*EXERCISE BRIEF:*
Print the data verbatim, beginning at the line that contains "Describe the element" and ending after the line that contains "at that location.". Include both of those lines.

*SOURCE INFORMATION:*
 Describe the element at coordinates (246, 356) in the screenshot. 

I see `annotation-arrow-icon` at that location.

...

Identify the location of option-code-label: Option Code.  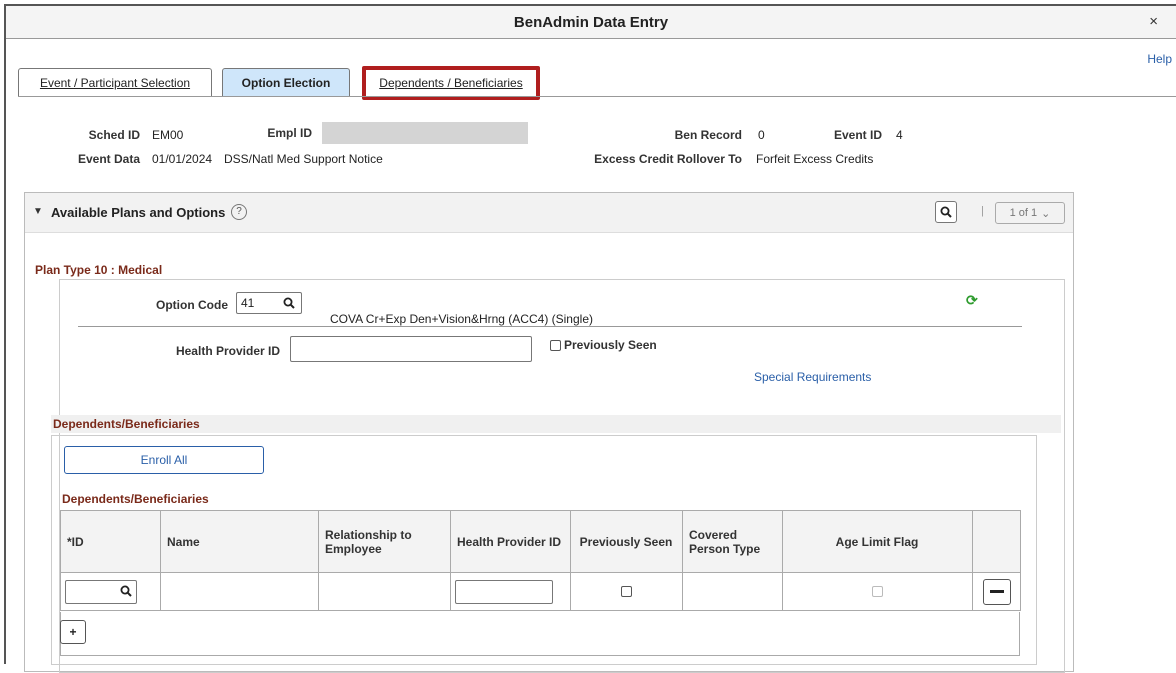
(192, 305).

---

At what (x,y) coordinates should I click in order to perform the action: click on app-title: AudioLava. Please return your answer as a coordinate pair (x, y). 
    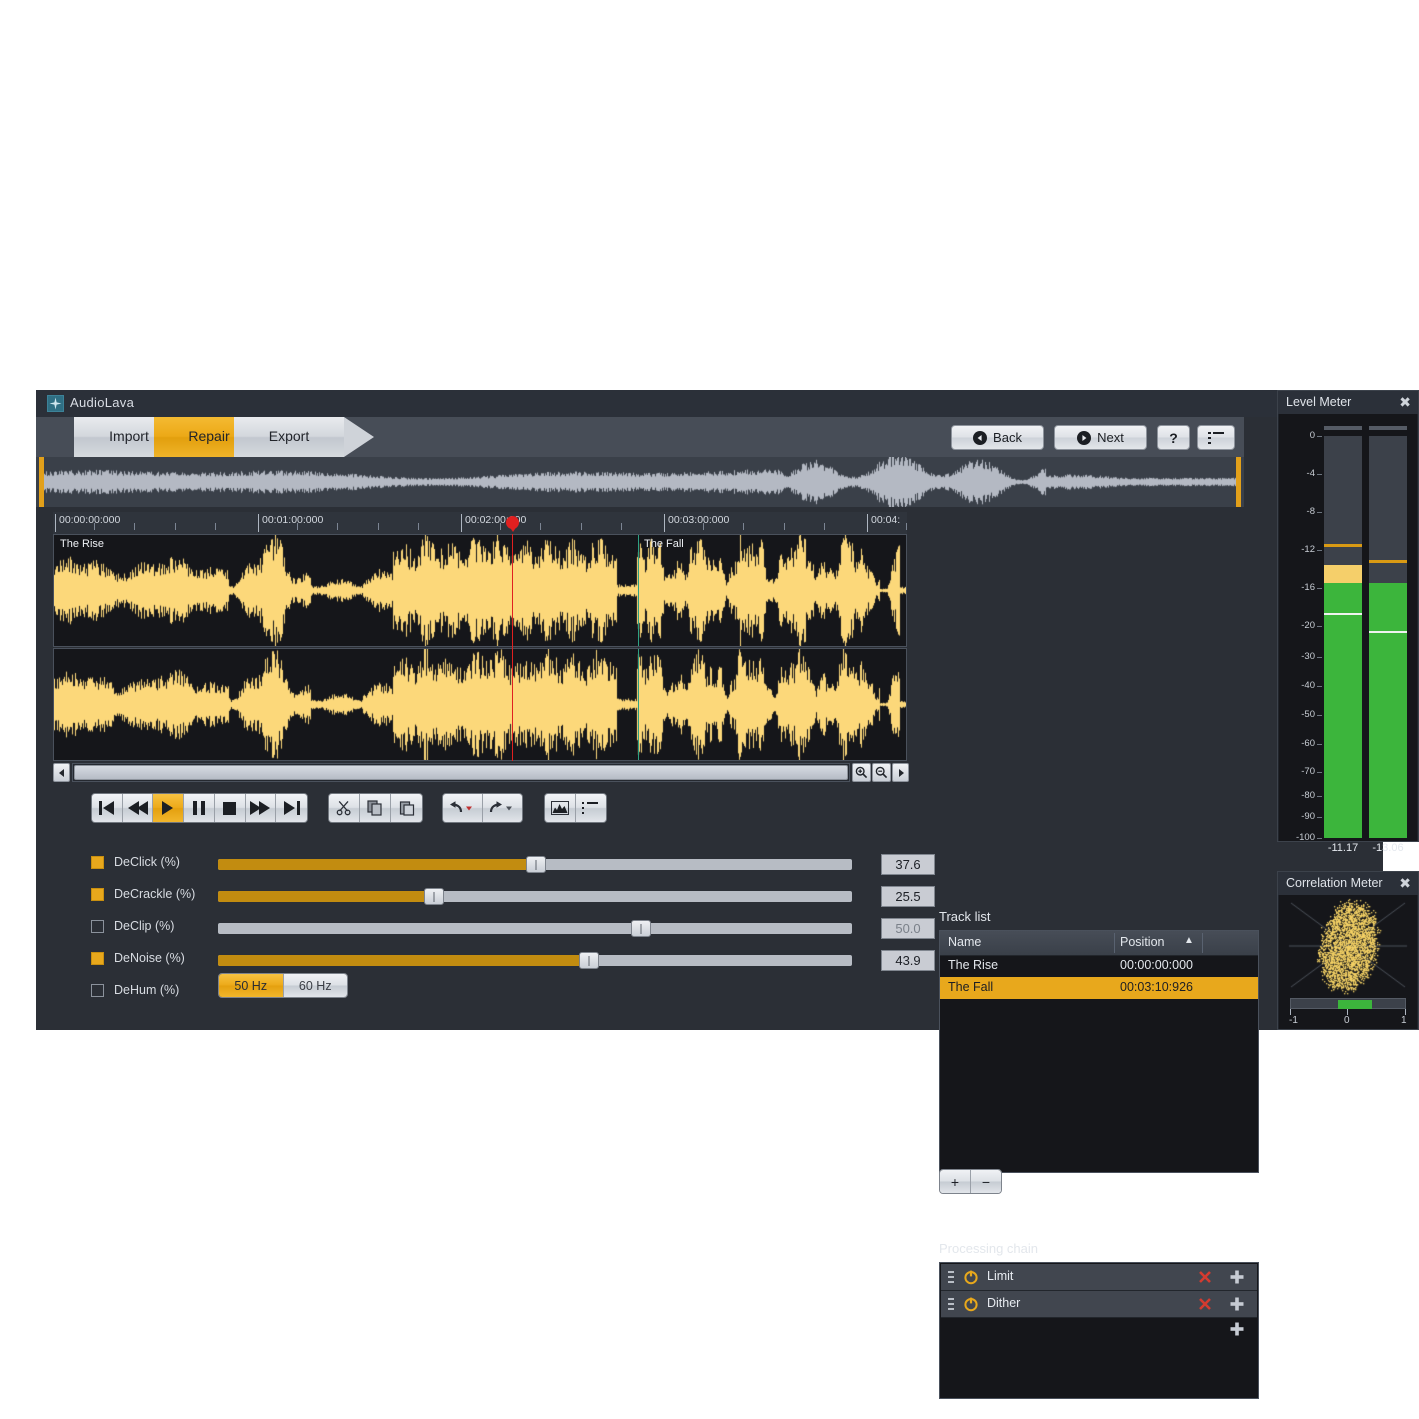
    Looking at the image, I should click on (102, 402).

*OUTPUT OF THE TASK:*
 Describe the element at coordinates (246, 356) in the screenshot. 

I see `annotation-arrow-icon` at that location.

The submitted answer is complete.